Eravamo rimasti con una piccola indiscrezione, quasi una promessa, con i Vegetable G. Quella di un album in italiano. È stata mantenuta e messa in programma per settembre. Nell'attesa, questo ep ne è la brillante anticipazione, generoso assaggio di ciò che sembra essere destinato a fare scuola nella scena indiepop nostrana.
"La Filastrocca dei Nove Pianeti" è la degna continuazione di un immaginario, ideale artistico intrapreso già dal precedente album, il meraviglioso "Calvino", contenitore di viaggi cosmici, di una fantascienza tenera e giocosa, della tenerezza dell'infanzia. Rispetto al passato, c'è un segnale forte e palpabile. Un'evoluzione. L'uso della nostra lingua. Un utilizzo che dona alla loro musica non solo l'immediatezza delle liriche, ma anche il gusto nel plasmare ogni singola parola, nel riverberare rime, suoni, accenti con le cavalcate spaziali di cui sono maestri incontrastati. Il passaggio linguistico non disperde l'intensità della loro musica, né accartoccia le idee e gli spunti che li hanno resi una variabile folle nel panorama indipendente nostrano.

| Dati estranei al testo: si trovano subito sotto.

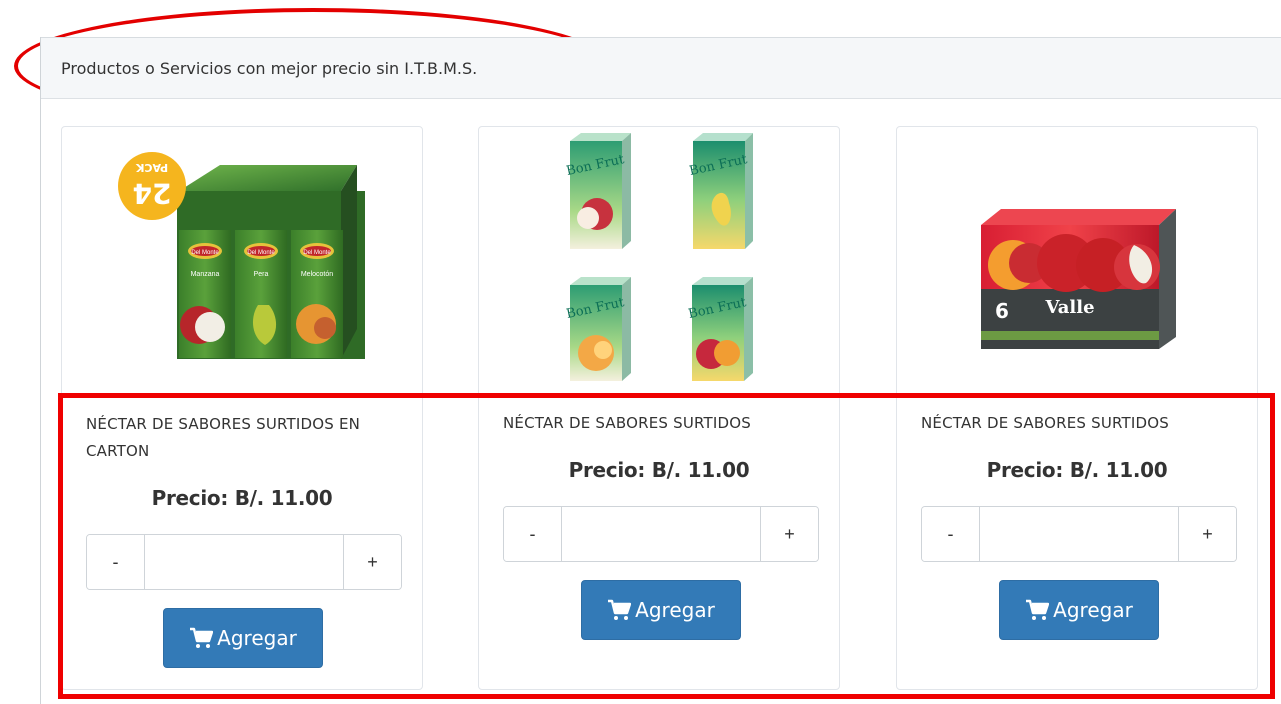 The height and width of the screenshot is (704, 1281). Describe the element at coordinates (317, 274) in the screenshot. I see `flavor-melocoton-label: Melocotón` at that location.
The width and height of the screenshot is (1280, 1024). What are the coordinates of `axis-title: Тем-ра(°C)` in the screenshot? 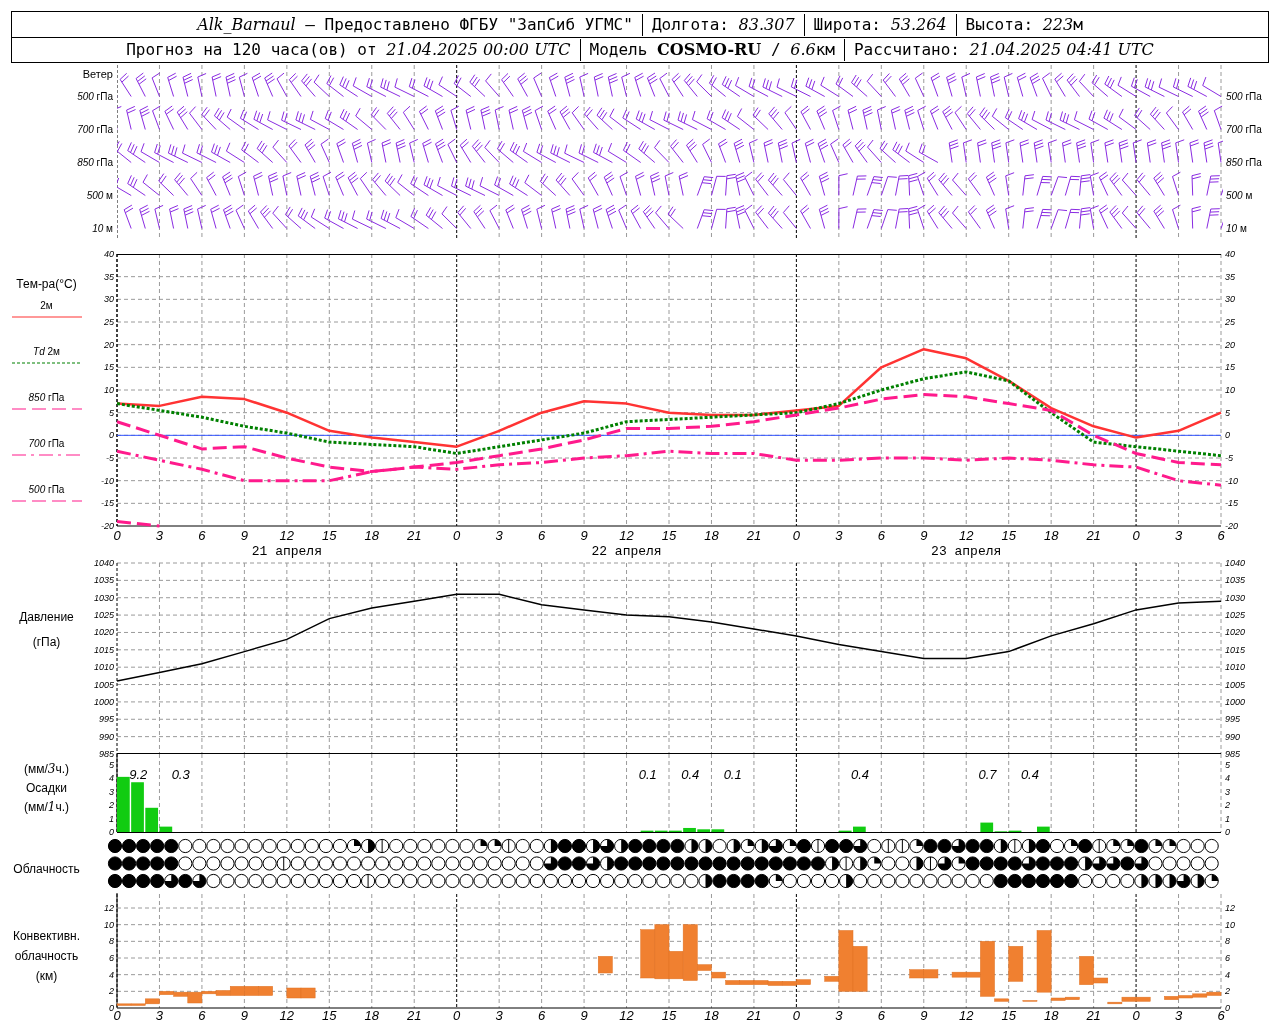 It's located at (46, 284).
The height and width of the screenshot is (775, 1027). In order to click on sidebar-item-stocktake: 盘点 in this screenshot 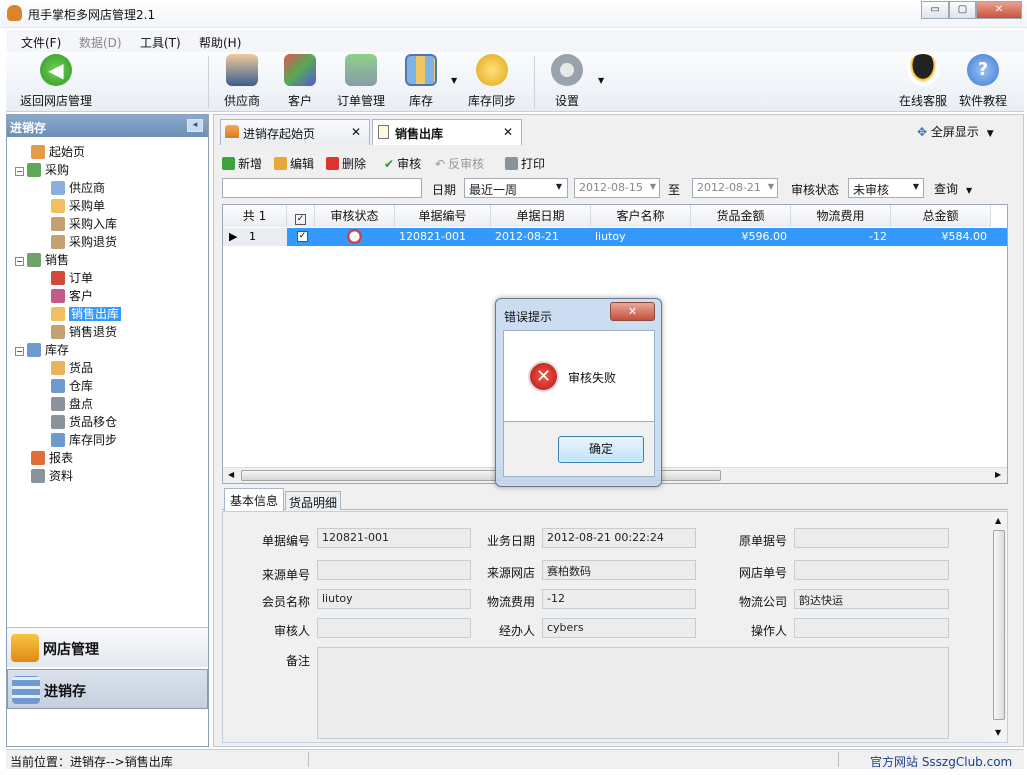, I will do `click(72, 404)`.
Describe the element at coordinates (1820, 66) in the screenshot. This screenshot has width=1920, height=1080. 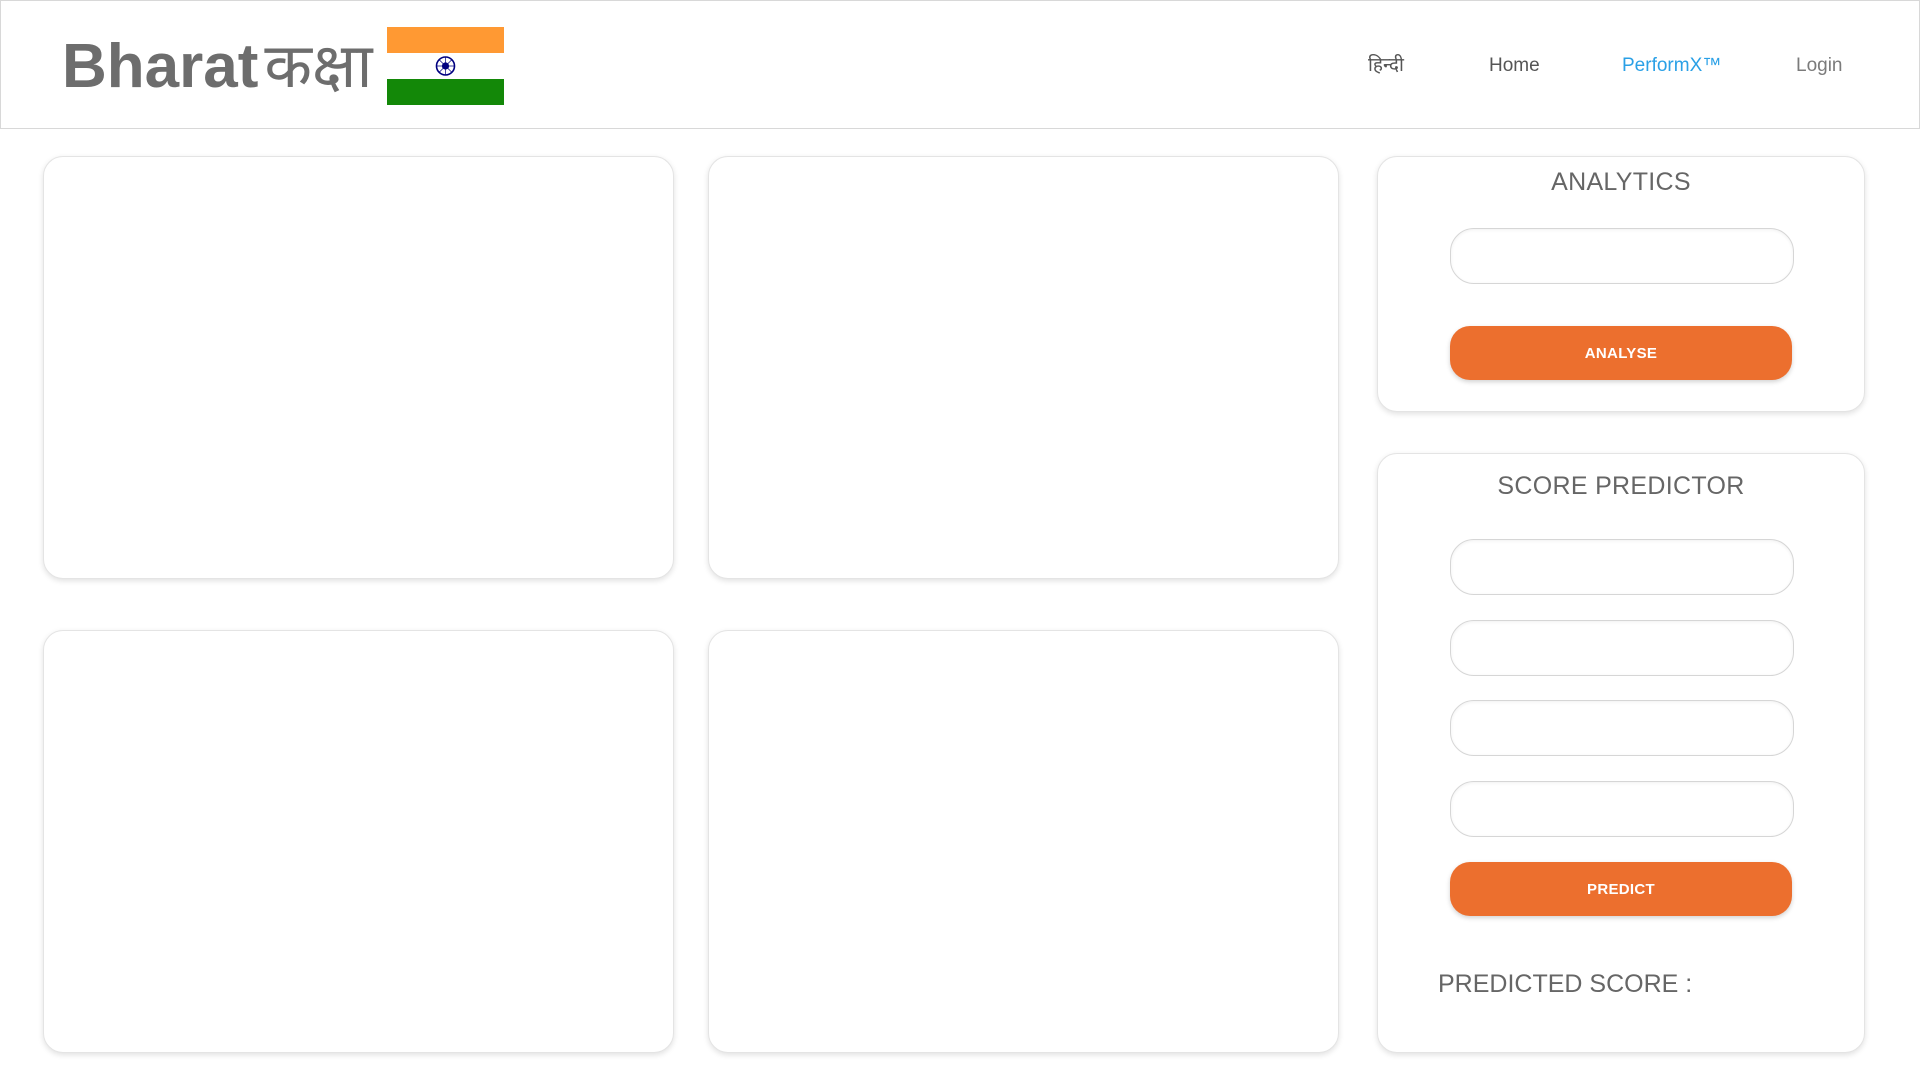
I see `nav-login: Login` at that location.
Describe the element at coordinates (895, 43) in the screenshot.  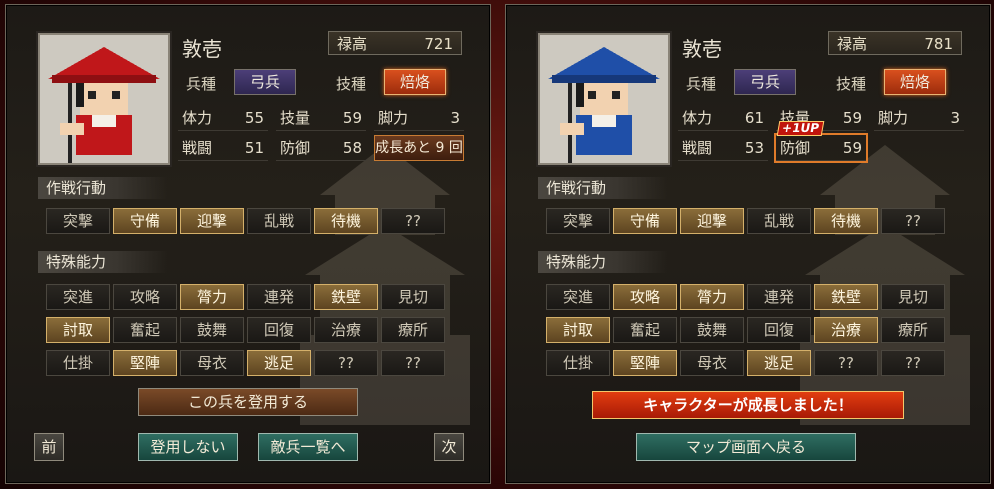
I see `stipend-box: 禄高 781` at that location.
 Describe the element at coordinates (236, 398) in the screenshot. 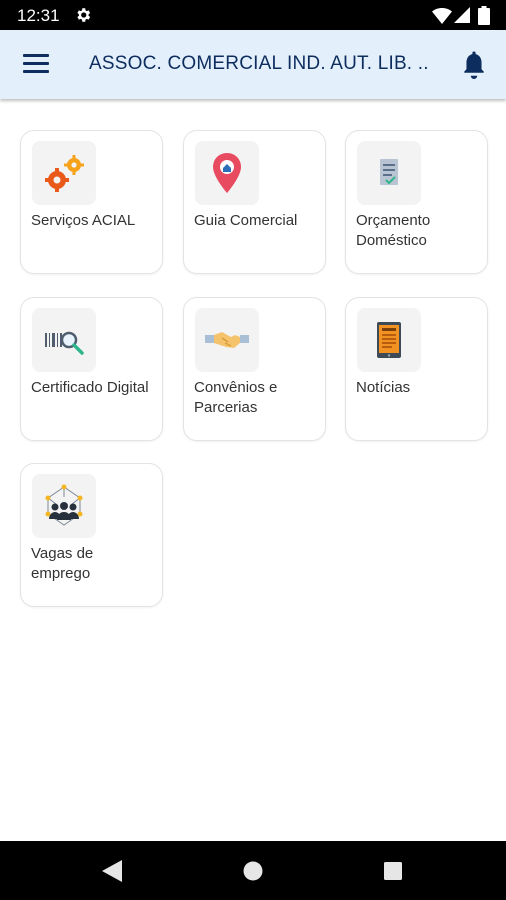

I see `card-label: Convênios e Parcerias` at that location.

Cosa rimane? Il bellissimo finale de "La Fine di una Meteora", tra Elettronoir, Carpacho e Bangles. Una magia che emana le prime luci, folgoranti, provenienti da un pianeta lontano, impulsi che troveranno una giusta conferma in un lavoro che si preannuncia importante. Presente, futuro. "Negli occhi neri e negli occhi blu / c'è la scatola nera dei nostri destini". Un ritornello che vale più di cento comizi e mille slogan giovanilistici. Emozionante. Delicato e soffice come i colori di una nebulosa.